AIB will begin writing to a large number of its tracker mortgage customers this week to inform them that they have been overcharged on their loans and that they will be placed on the correct rate going forward and offered financial compensation.
The announcement will be made as part of the bank’s interim results today and follows a review of its books as part of an industry-wide trawl of tracker mortgage accounts ordered last December by the Central Bank of Ireland.
Some 3,000 tracker mortgage accounts are thought to be affected at AIB, which has set aside €190 million to cover the various costs associated with this issue.
As a first step, AIB will place the affected customers on the correct tracker rate. The bank will also be required to offer a refund of their overpayment of interest, and financial compensation to customers, including discharging any tax liability that might occur for the borrower.
Customer redress
AIB made a provision of €105 million in its 2015 accounts for customer redress, and €85 million for related issues, such as the costs of the examination and any tax liabilities that might arise for customers.
The internal review covered the period from when AIB, including EBS, began offering tracker interest rates until December 31st, 2015. It comprised both owner-occupier home loans and buy-to-let mortgages.

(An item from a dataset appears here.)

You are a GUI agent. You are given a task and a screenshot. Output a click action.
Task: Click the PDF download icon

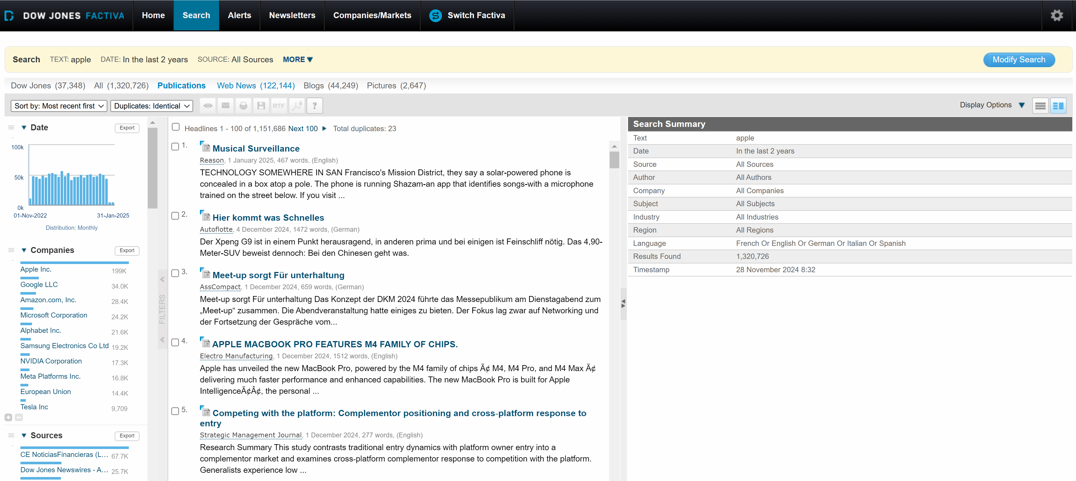click(x=297, y=106)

At the end of 2015, some 37 per cent of AIB’s €34.5 billion in residential loans were tracker mortgages.
Trackers were variable rates pegged to the main rate offered by the European Central Bank, with an agreed margin. With the ECB's rate currently standing at almost zero, these loans have turned out to be a millstone around the necks of Irish banks.
‘Public announcement’
No comment was available from AIB last night. In an update on its tracker review issued yesterday, the Central Bank said one lender would make a “public announcement in relation to the progress it has made on its internal review”, but declined to identify the party.
Permanent TSB, which published its own half-year results yesterday, has so far paid out €60 million from the €140 million it has set aside to cover its mortgage redress issues. It announced last year that some 1,372 customers were adversely affected by the bank's "failure" to apply the correct tracker rates to their accounts.